A no less-important consideration is to clarify the facility’s scope of practice. Certain procedures and duties are standard, but others may be optional. Being asked to work in high-acuity, busy settings without backup can lead to safety issues. The responsibility for safe care extends not only to the patients but should also be a question to ask for the sake of the staff.

The less obvious things to ask

My favorite question

I always ask why the facility needs a locum provider in the first place. If it’s for a simple maternity/paternity leave or a staff member that has transitioned to another job for a personal reason, I’m less dissuaded. If there’s a history of running through one provider after another, I am very wary. Do other locums still work there that I can speak to?

Additionally, the reputation of previous locum physicians can leave a bad — or good — taste in the eyes of a facility. Places with good or no experience with locums have always been the most eager to give me a chance and be welcoming. But if the title of locum tenens has been tarnished by a prior provider, I have unfortunately found myself a bit ostracized, not a result of my own behavior at all.
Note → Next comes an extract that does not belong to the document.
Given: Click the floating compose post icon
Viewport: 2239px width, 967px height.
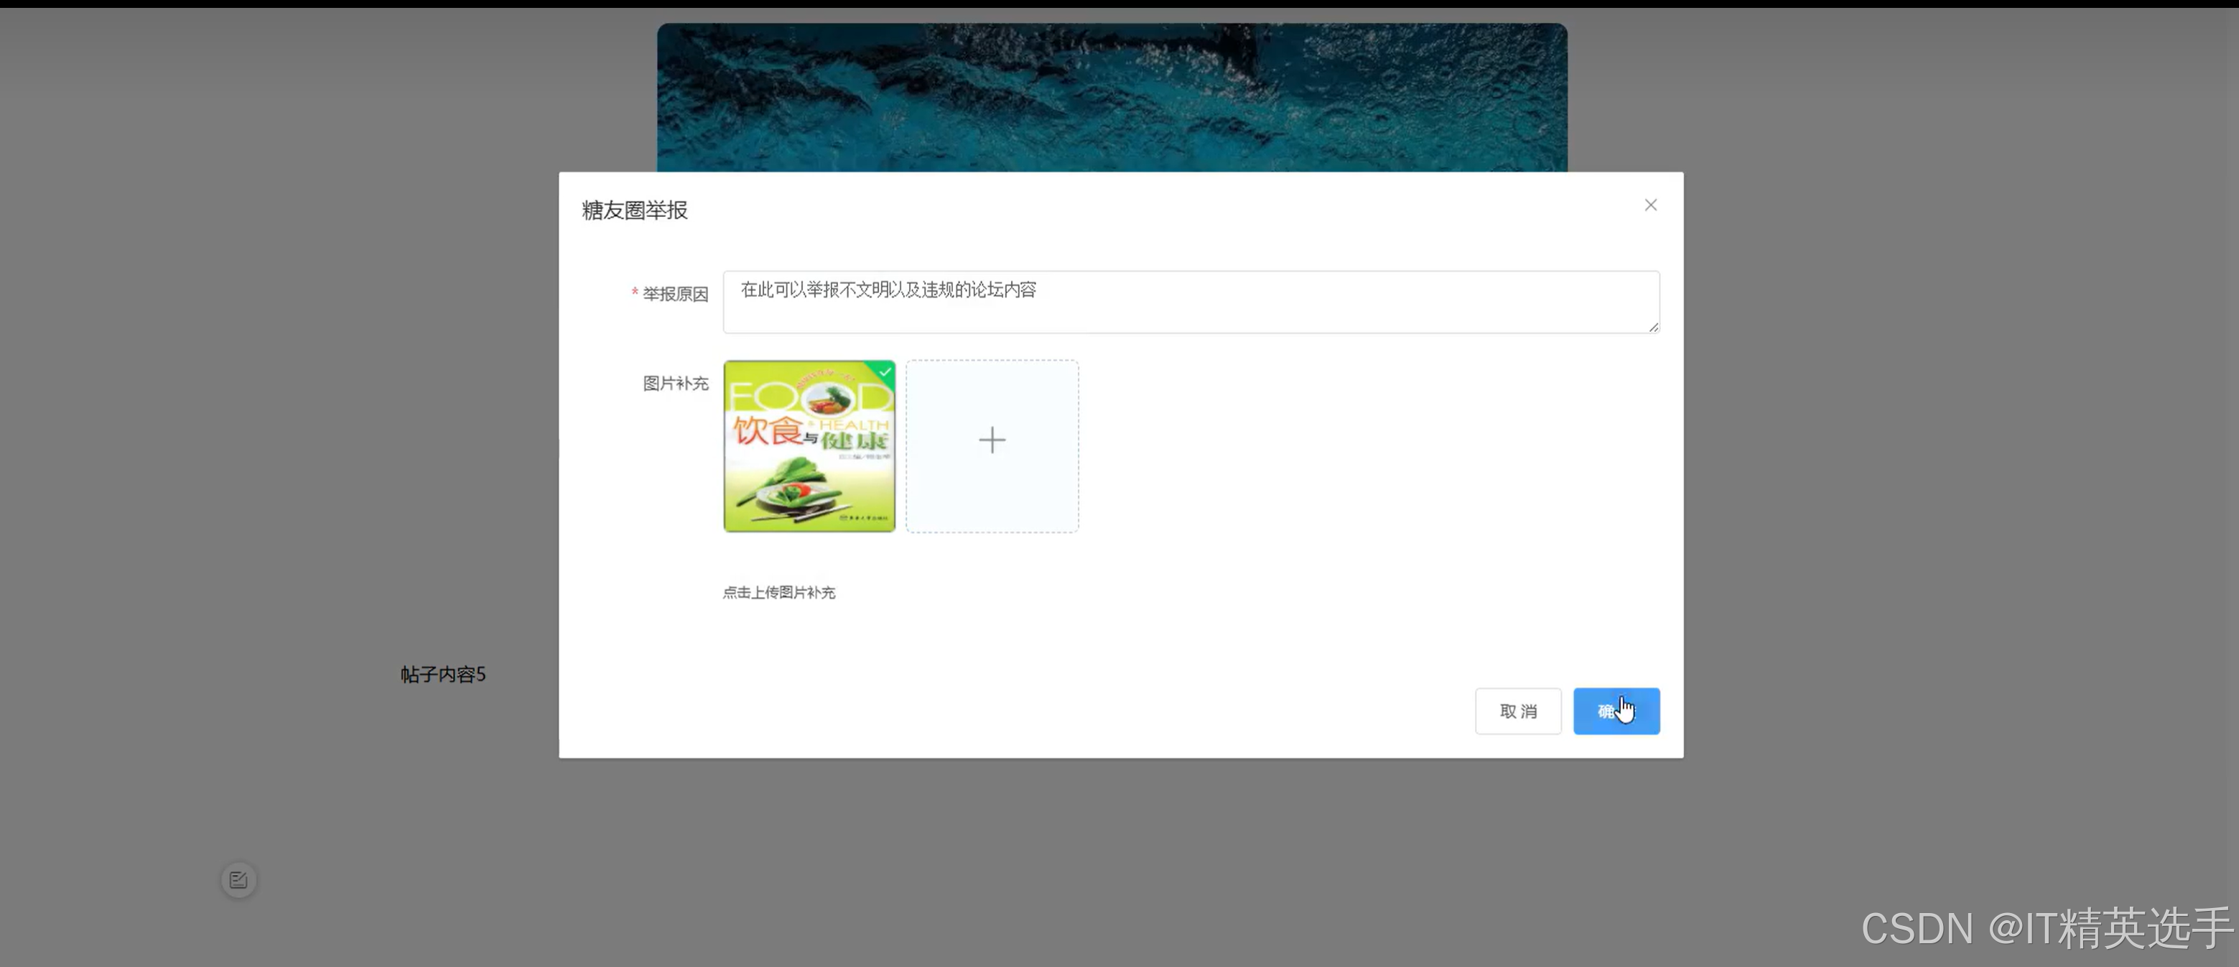Looking at the screenshot, I should pos(238,879).
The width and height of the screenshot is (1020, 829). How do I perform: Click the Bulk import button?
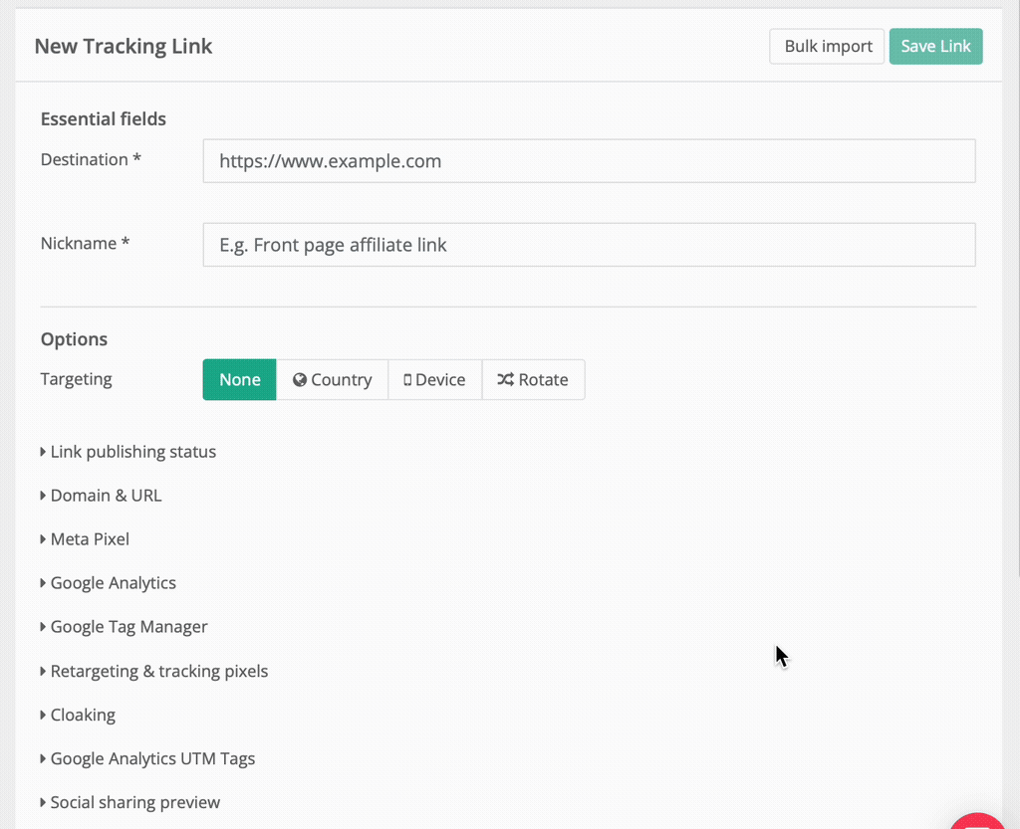click(x=827, y=47)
Availability of consultants and other providers

As a primary specialty, I often find myself in need of consultant help. Tied in to how near or far the nearest referral facility is, it’s a good thing to know that providers interact well across specialties in case it’s needed. After working in multiple facilities across the country, I have developed some great professional relationships with providers in other specialties. We’ve been able to help each other out in a pinch, something that is invaluable as a temporary worker. To this day, I know I can still reach out if needed.

Ultimately, you won’t know if a new job is a right match until you show up and wait it out, but hopefully asking these questions of the facility can help to make finding a good fit easier and more consistent. After all, if it’s not the perfect fit, you can always move on.